Court exercice A: Repérez et recopiez chaque ligne des enregistrements ci-dessous contenant la chaîne « junction », en tenant compte de la casse.

::: Texte

Le vague à l’âme d’Arthur Buies
Le Sorelois est heureux de reprendre à la une ce propos de l’écrivain Arthur Buies. L’auteur a 44 ans. Voici «Fin d’été».
Déjà passés ! Déjà tombent mortes, jaunes et desséchées, aussitôt emportées par le vent qui les caressait naguère, ces feuilles que nous avons vues, il y a quatre mois à peine, sortir si fraîches de leurs bourgeons, grandir doucement comme si elles avaient un long temps devant elles, épaissir petit à petit les bois, répandre à larges ondées les bienfaisants ombrages et remplir l’air de parfums toujours doux et purs comme ceux du matin après la rosée !
Hélas ! Hélas ! Si tôt ! Et déjà la nature agonise et la brise passe encore dans les forêts dépouillées, elle qui se plaisait à jouer dans leur épaisse chevelure et à s’y endormir en rendant de si tendres murmures que les petits oiseaux taisaient leur chant pour l’écouter ou se plaindre avec elle. Divins gazouillements des petits êtres ailés, fugitifs et vivants concerts de la nue, qu’êtes-vous devenus ? hélas ! Plus de voix dans les ramilles, plus de mystères dans les bois, plus de rêves dans les sentiers ombreux, plus de gais rayons de soleil se faufilant à travers les bosquets enchantés, rien que des chants qui s’éteignent, des feuilles qui tombent et des cieux qui se voilent.
Ah ! étaient-ce donc les promesses du radieux printemps ? Soleil de juin qu’as-tu fait de tes feux si prodigues ? où portes-tu maintenant ta course rayonnante ? À quels rivages lointains vas-tu désormais porter la chaleur et la vie ? Déjà tu nous quittes, trompeur amant de la plus belle nature que jamais aient éclairé tes rayons; oui, oui, voilà déjà le sombre automne qui s’avance après un été d’un jour : à son approche la nature a frémi, elle a pleuré et sangloté en vain, déjà il la couvre de brouillard, de pluies âpres et froides, ne lui laisse apercevoir qu’un ciel muet et morose, et la dépouille violemment avant de l’envelopper du linceul qu’elle portera six mois encore.

::::::
::: Extraits de données

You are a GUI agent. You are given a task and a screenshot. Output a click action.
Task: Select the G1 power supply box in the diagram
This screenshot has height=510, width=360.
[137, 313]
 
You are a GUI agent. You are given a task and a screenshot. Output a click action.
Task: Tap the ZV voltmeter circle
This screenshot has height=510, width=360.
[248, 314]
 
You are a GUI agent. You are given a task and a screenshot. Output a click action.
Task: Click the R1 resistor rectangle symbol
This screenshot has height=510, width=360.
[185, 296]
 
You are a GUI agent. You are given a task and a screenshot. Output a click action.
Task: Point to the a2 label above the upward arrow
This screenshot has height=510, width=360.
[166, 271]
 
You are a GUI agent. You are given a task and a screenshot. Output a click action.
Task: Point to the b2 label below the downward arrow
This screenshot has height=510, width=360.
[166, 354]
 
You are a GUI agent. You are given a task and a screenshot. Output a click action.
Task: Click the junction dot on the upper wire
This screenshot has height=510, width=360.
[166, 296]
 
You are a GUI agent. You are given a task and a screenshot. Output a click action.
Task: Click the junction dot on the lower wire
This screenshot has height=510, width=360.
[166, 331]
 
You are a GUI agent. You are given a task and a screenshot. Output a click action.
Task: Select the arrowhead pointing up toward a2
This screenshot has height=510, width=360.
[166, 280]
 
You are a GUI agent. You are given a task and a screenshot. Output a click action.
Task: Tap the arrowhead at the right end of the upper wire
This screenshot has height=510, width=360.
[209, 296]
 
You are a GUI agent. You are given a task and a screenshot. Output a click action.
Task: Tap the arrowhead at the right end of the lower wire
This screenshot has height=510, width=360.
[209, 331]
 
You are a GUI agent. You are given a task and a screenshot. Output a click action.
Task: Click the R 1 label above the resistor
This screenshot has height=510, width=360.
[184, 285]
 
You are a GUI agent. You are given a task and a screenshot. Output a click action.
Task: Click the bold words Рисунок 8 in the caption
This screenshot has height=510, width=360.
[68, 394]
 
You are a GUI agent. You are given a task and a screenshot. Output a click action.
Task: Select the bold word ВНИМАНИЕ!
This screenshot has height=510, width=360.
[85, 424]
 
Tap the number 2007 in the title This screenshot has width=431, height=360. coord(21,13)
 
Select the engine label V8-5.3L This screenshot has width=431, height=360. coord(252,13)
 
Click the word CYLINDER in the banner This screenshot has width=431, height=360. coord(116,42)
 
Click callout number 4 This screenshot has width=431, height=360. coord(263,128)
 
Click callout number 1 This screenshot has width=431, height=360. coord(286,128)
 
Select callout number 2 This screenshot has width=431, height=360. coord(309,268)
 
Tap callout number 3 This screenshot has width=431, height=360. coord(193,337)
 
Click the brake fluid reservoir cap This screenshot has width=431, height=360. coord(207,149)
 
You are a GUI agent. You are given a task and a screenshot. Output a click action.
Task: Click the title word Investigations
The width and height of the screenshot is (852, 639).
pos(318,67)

::::::
::: Extraits de données

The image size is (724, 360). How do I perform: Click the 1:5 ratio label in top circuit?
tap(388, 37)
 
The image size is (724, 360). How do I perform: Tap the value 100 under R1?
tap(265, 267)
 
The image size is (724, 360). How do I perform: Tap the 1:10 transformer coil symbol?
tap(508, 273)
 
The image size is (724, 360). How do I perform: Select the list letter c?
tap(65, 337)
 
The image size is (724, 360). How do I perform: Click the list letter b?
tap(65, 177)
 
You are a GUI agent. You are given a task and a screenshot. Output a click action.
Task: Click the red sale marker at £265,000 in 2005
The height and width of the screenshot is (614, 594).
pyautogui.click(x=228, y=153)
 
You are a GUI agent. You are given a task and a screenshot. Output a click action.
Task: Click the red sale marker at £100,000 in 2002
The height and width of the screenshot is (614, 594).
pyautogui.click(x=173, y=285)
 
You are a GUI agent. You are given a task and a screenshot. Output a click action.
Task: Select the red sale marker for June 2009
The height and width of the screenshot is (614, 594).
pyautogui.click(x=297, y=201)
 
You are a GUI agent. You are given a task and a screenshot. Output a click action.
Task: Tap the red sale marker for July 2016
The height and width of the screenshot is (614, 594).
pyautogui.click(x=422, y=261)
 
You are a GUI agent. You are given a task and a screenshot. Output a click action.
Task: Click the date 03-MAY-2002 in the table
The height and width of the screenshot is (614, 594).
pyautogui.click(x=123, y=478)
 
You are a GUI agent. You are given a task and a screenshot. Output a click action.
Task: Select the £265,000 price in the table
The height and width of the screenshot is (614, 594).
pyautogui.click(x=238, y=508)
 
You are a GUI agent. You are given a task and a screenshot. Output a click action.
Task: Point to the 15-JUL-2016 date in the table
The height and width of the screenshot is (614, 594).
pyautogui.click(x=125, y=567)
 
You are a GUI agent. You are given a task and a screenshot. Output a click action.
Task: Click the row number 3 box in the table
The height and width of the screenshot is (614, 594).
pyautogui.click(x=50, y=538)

::::::

Court exercice B: Reprenez le texte ci-dessus sur la fin de l'été et poursuivez-le à partir de sa dernière phrase.

Résultat attendu A:
Task: Click the junction dot on the upper wire
Task: Click the junction dot on the lower wire

Résultat attendu B:
Et toi, grand Saint-Laurent, tes ondes aussi ne sont plus les mêmes. Elles roulent tristement vers des rivages désertés des bruyants ébats qui les animèrent pendant les beaux jours; elles ne portent plus les joyeuses promenades de la jeunesse amoureuse des plaisirs; elles n’ont plus le bleu limpide qui reflétait la nue ardente; le soleil ne les réchauffe plus des mêmes rayons; elles frissonnent sous des vents pleins de froidure, et leur azur éclatant est remplacé par les couleurs mornes dont les teinte un ciel dépouillé de ses feux et rempli de son deuil. […]
Ah ! délicieuses soirées de juillet et d’août, pique-niques champêtres, danses sur l’herbe, excursions aux îles ou aux lacs lointains, courses à deux dans ces lieux discrets que le plaisir dédaigne et que recherche l’amour, longues promenades sur les grèves toujours retentissantes de mille échos épars, rêveries profondes et suaves dans les lieux solitaires, remplis d’épisodes réjouissants et de charmants imprévus, causeries prolongées au clair de la lune, sous une brise tiède et embaumée, il faut donc vous dire adieu et pour toute une longue année encore !
Eh bien ! oui, adieu, adieu pour toujours, été de 1884, tu n’es plus maintenant qu’un souvenir et nos cœurs portent ton deuil, comme la nature entière à laquelle vient l’arracher le silencieux et inexorable automne.
Le Sorelois (Sorel), 21 octobre 1884.
J’y reviens à nouveau, à quand une grande anthologie des plus beaux textes sur l’automne québécois ?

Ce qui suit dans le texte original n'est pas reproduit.